> [EXERCISE]:
Retype each line below without a single alteration.
START RECORDS FOR THE EXERCISE
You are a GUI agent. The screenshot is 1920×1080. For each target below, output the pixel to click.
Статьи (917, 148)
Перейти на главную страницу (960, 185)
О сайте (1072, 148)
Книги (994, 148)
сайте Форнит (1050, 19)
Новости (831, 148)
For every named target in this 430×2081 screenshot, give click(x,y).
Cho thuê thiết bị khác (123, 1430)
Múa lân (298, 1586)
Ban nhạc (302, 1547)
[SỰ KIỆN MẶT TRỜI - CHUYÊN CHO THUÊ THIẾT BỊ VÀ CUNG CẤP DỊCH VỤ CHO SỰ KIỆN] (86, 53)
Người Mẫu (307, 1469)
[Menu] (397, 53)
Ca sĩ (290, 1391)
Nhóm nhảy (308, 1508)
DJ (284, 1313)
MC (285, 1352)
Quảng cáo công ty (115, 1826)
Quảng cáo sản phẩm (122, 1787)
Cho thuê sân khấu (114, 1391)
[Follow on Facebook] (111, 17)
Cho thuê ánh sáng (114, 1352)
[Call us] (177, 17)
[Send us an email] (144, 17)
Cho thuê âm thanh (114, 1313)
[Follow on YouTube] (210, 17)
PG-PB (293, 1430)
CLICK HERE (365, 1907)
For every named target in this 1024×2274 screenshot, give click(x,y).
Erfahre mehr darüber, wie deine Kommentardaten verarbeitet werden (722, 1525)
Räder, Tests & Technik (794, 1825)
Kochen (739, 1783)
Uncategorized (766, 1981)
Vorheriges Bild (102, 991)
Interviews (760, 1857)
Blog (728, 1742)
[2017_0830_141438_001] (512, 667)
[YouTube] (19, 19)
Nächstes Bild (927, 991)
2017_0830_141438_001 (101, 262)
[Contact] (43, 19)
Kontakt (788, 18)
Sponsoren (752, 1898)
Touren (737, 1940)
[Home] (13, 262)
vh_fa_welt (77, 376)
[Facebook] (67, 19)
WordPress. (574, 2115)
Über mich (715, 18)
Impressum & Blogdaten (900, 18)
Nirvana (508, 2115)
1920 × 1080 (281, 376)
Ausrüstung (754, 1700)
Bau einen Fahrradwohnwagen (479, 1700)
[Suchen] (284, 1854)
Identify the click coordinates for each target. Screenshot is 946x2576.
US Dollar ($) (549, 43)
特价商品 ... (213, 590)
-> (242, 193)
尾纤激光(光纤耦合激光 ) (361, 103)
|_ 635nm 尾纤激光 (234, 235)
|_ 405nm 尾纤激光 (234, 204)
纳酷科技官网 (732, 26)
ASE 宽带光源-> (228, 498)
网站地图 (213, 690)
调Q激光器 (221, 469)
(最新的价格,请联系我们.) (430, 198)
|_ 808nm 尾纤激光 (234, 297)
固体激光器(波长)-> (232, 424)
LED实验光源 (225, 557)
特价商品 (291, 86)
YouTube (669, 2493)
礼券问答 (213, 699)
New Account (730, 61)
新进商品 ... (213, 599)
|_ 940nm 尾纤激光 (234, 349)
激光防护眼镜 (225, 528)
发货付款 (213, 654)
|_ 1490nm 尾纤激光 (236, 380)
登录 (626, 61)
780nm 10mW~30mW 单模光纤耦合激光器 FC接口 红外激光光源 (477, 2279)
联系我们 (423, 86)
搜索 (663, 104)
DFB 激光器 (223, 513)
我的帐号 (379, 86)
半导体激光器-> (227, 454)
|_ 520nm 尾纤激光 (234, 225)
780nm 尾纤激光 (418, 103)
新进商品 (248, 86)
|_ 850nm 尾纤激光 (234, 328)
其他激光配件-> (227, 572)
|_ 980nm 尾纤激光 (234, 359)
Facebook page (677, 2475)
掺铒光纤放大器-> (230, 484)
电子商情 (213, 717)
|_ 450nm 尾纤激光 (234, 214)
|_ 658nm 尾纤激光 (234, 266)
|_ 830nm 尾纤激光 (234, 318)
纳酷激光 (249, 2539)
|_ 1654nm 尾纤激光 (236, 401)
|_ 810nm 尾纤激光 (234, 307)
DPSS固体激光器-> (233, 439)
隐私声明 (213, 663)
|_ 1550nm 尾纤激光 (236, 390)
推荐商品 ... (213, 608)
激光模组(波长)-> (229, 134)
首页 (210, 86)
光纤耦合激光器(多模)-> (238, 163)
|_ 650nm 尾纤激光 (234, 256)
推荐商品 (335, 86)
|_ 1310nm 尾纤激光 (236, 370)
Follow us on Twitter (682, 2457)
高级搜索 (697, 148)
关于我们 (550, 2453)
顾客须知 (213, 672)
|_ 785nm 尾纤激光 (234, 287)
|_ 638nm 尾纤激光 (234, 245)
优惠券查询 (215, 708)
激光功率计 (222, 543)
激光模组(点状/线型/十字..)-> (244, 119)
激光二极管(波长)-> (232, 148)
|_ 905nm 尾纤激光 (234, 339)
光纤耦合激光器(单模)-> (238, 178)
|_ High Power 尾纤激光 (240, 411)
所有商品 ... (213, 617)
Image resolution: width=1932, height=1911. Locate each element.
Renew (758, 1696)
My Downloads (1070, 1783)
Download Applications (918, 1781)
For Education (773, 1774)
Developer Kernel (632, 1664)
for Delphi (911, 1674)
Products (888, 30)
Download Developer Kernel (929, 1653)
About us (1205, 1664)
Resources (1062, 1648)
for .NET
END RECORDS FOR THE EXERCISE
> [RESPONSE TO THIS TASK]:
You are a GUI agent. The screenshot is 1920×1080. For each target below, output the pixel to click.
Статьи (917, 148)
Перейти на главную страницу (960, 185)
О сайте (1072, 148)
Книги (994, 148)
сайте Форнит (1050, 19)
Новости (831, 148)
For every named target in this 430×2081 screenshot, give click(x,y).
Cho thuê thiết bị khác (123, 1430)
Múa lân (298, 1586)
Ban nhạc (302, 1547)
[SỰ KIỆN MẶT TRỜI - CHUYÊN CHO THUÊ THIẾT BỊ VÀ CUNG CẤP DỊCH VỤ CHO SỰ KIỆN] (86, 53)
Người Mẫu (307, 1469)
[Menu] (397, 53)
Ca sĩ (290, 1391)
Nhóm nhảy (308, 1508)
DJ (284, 1313)
MC (285, 1352)
Quảng cáo công ty (115, 1826)
Quảng cáo sản phẩm (122, 1787)
Cho thuê sân khấu (114, 1391)
[Follow on Facebook] (111, 17)
Cho thuê ánh sáng (114, 1352)
[Call us] (177, 17)
[Send us an email] (144, 17)
Cho thuê âm thanh (114, 1313)
[Follow on YouTube] (210, 17)
PG-PB (293, 1430)
CLICK HERE (365, 1907)
For every named target in this 1024×2274 screenshot, give click(x,y).
Erfahre mehr darüber, wie deine Kommentardaten verarbeitet werden (722, 1525)
Räder, Tests & Technik (794, 1825)
Kochen (739, 1783)
Uncategorized (766, 1981)
Vorheriges Bild (102, 991)
Interviews (760, 1857)
Blog (728, 1742)
[2017_0830_141438_001] (512, 667)
[YouTube] (19, 19)
Nächstes Bild (927, 991)
2017_0830_141438_001 (101, 262)
[Contact] (43, 19)
Kontakt (788, 18)
Sponsoren (752, 1898)
Touren (737, 1940)
[Home] (13, 262)
vh_fa_welt (77, 376)
[Facebook] (67, 19)
WordPress. (574, 2115)
Über mich (715, 18)
Impressum & Blogdaten (900, 18)
Nirvana (508, 2115)
1920 × 1080 (281, 376)
Ausrüstung (754, 1700)
Bau einen Fahrradwohnwagen (479, 1700)
[Suchen] (284, 1854)
Identify the click coordinates for each target. Screenshot is 946x2576.
US Dollar ($) (549, 43)
特价商品 ... (213, 590)
-> (242, 193)
尾纤激光(光纤耦合激光 ) (361, 103)
|_ 635nm 尾纤激光 (234, 235)
|_ 405nm 尾纤激光 (234, 204)
纳酷科技官网 (732, 26)
ASE 宽带光源-> (228, 498)
网站地图 (213, 690)
调Q激光器 (221, 469)
(最新的价格,请联系我们.) (430, 198)
|_ 808nm 尾纤激光 (234, 297)
固体激光器(波长)-> (232, 424)
LED实验光源 (225, 557)
特价商品 (291, 86)
YouTube (669, 2493)
礼券问答 (213, 699)
New Account (730, 61)
新进商品 ... (213, 599)
|_ 940nm 尾纤激光 (234, 349)
激光防护眼镜 (225, 528)
发货付款 (213, 654)
|_ 1490nm 尾纤激光 (236, 380)
登录 (626, 61)
780nm 10mW~30mW 单模光纤耦合激光器 FC接口 红外激光光源 (477, 2279)
联系我们 (423, 86)
搜索 (663, 104)
DFB 激光器 (223, 513)
我的帐号 (379, 86)
半导体激光器-> (227, 454)
|_ 520nm 尾纤激光 (234, 225)
780nm 尾纤激光 (418, 103)
新进商品 (248, 86)
|_ 850nm 尾纤激光 (234, 328)
其他激光配件-> (227, 572)
|_ 980nm 尾纤激光 (234, 359)
Facebook page (677, 2475)
掺铒光纤放大器-> (230, 484)
电子商情 (213, 717)
|_ 450nm 尾纤激光 (234, 214)
|_ 658nm 尾纤激光 (234, 266)
|_ 830nm 尾纤激光 (234, 318)
纳酷激光 (249, 2539)
|_ 1654nm 尾纤激光 (236, 401)
|_ 810nm 尾纤激光 (234, 307)
DPSS固体激光器-> (233, 439)
隐私声明 (213, 663)
|_ 1550nm 尾纤激光 (236, 390)
推荐商品 ... (213, 608)
激光模组(波长)-> (229, 134)
首页 (210, 86)
光纤耦合激光器(多模)-> (238, 163)
|_ 650nm 尾纤激光 (234, 256)
推荐商品 (335, 86)
|_ 1310nm 尾纤激光 (236, 370)
Follow us on Twitter (682, 2457)
高级搜索 (697, 148)
关于我们 (550, 2453)
顾客须知 (213, 672)
|_ 785nm 尾纤激光 (234, 287)
|_ 638nm 尾纤激光 (234, 245)
优惠券查询 (215, 708)
激光功率计 (222, 543)
激光模组(点状/线型/十字..)-> (244, 119)
激光二极管(波长)-> (232, 148)
|_ 905nm 尾纤激光 (234, 339)
光纤耦合激光器(单模)-> (238, 178)
|_ High Power 尾纤激光 (240, 411)
所有商品 ... (213, 617)
Image resolution: width=1932, height=1911. Locate each element.
Renew (758, 1696)
My Downloads (1070, 1783)
Download Applications (918, 1781)
For Education (773, 1774)
Developer Kernel (632, 1664)
for Delphi (911, 1674)
Products (888, 30)
Download Developer Kernel (929, 1653)
About us (1205, 1664)
Resources (1062, 1648)
for .NET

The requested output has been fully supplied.